• _Task directions_
Recast the stretch of material below, from the line containing "Click the Sağa Döndür rotate-right icon" through the line containing "click(195, 102)", as a numbered list, leaving out any blank lines.

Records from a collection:
┄┄┄┄┄┄

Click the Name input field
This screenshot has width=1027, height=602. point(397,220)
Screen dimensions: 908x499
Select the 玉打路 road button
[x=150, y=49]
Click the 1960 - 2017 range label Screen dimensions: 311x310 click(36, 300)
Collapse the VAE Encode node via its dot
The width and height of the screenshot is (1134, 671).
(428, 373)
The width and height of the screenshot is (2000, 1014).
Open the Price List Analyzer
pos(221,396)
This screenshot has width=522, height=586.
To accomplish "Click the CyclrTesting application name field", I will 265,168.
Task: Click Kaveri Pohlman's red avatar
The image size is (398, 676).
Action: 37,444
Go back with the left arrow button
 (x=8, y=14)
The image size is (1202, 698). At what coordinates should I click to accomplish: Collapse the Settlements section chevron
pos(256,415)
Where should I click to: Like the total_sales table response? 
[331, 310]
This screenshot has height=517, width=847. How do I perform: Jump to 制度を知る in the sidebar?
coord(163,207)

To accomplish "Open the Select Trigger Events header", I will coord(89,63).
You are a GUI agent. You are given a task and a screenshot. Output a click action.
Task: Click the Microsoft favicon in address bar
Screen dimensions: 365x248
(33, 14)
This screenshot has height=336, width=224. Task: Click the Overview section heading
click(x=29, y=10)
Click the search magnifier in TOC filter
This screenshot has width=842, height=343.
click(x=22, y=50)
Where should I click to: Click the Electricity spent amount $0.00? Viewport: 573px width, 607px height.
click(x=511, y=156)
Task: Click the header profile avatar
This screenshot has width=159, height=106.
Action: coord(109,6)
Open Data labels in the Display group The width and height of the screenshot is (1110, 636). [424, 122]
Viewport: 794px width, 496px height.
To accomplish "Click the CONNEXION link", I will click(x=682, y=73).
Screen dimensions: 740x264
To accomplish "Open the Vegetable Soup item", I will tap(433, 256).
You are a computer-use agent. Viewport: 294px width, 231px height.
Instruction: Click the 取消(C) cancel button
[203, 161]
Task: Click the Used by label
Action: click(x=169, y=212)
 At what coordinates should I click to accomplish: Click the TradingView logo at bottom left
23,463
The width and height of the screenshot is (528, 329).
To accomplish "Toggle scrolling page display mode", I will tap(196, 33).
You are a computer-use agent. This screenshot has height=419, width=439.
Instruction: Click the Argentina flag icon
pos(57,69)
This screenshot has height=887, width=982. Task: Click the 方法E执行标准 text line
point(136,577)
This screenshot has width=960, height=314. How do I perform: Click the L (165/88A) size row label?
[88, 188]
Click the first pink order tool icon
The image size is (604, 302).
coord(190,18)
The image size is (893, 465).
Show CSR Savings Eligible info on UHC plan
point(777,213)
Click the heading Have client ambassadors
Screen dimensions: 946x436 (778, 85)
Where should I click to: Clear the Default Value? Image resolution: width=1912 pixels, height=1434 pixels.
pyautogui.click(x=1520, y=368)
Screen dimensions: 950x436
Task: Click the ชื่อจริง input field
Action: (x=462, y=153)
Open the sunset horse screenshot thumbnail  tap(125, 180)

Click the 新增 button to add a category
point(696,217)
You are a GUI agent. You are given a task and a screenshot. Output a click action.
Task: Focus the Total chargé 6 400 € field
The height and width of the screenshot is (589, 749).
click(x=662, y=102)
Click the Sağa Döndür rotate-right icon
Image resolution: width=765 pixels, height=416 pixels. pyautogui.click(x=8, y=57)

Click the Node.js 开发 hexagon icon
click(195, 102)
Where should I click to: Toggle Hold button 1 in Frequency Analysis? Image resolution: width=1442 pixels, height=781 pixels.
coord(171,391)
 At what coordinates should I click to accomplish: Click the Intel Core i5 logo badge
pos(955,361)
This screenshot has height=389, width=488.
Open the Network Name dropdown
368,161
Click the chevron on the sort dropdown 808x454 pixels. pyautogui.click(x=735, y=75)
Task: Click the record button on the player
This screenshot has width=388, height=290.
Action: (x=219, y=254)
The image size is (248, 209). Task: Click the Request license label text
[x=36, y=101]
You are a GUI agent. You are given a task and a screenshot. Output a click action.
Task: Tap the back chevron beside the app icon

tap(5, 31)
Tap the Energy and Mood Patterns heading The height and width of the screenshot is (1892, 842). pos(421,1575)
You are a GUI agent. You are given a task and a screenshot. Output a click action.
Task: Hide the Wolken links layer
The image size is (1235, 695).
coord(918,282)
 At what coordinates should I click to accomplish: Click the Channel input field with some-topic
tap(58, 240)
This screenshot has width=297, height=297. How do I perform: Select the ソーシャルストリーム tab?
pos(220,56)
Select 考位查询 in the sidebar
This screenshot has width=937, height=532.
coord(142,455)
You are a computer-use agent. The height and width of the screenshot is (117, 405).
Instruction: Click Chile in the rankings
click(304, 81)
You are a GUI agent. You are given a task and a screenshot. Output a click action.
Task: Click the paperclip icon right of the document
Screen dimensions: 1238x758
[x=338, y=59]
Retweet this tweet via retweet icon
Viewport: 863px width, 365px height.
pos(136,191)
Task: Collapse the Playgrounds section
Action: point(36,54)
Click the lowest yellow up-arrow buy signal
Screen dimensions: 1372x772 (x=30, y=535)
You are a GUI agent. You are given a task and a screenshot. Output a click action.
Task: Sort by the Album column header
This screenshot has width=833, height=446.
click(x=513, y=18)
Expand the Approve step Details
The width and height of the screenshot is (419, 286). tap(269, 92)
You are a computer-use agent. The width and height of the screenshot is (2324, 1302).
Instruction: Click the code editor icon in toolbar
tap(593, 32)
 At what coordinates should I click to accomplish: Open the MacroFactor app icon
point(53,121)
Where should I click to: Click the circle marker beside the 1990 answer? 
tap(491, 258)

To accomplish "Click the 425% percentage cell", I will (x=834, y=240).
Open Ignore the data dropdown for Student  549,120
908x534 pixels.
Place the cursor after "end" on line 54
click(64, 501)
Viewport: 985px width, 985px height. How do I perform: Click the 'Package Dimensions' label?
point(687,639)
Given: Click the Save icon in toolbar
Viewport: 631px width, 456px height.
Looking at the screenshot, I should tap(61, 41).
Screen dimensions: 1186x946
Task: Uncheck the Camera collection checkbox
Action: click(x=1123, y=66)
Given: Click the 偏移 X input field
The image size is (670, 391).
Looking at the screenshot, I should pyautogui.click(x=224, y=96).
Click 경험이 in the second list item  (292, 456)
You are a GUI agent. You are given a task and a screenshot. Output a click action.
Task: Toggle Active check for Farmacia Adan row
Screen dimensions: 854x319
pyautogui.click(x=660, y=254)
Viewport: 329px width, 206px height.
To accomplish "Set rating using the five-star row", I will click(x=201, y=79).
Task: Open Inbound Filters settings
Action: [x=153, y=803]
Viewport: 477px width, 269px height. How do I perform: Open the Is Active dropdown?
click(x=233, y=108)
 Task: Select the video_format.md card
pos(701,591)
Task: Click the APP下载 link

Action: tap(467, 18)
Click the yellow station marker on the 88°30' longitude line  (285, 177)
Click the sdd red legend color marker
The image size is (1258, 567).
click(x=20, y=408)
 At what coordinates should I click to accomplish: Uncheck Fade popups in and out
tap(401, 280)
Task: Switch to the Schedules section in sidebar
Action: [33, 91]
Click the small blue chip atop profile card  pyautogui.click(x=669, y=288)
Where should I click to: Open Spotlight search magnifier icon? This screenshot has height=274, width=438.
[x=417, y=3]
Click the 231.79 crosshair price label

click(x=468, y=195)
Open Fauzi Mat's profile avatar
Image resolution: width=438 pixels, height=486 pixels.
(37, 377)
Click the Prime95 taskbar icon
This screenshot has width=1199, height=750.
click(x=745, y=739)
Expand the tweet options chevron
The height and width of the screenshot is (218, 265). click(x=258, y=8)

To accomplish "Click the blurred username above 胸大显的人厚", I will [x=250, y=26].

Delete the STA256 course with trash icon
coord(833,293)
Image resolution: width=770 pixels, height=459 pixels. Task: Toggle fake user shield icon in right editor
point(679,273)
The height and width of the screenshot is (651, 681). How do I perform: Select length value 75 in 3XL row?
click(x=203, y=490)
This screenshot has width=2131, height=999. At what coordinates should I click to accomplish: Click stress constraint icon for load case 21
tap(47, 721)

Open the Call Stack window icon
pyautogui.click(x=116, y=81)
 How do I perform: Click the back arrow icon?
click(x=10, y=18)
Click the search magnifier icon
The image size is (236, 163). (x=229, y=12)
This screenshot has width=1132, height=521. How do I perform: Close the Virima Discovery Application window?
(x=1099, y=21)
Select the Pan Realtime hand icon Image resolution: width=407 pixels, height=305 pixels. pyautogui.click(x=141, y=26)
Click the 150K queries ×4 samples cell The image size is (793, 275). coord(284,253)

┄┄┄┄┄┄

• _Answer_
1. Click the Sağa Döndür rotate-right icon
2. Image resolution: width=765 pixels, height=416 pixels. pyautogui.click(x=8, y=57)
3. Click the Node.js 开发 hexagon icon
4. click(195, 102)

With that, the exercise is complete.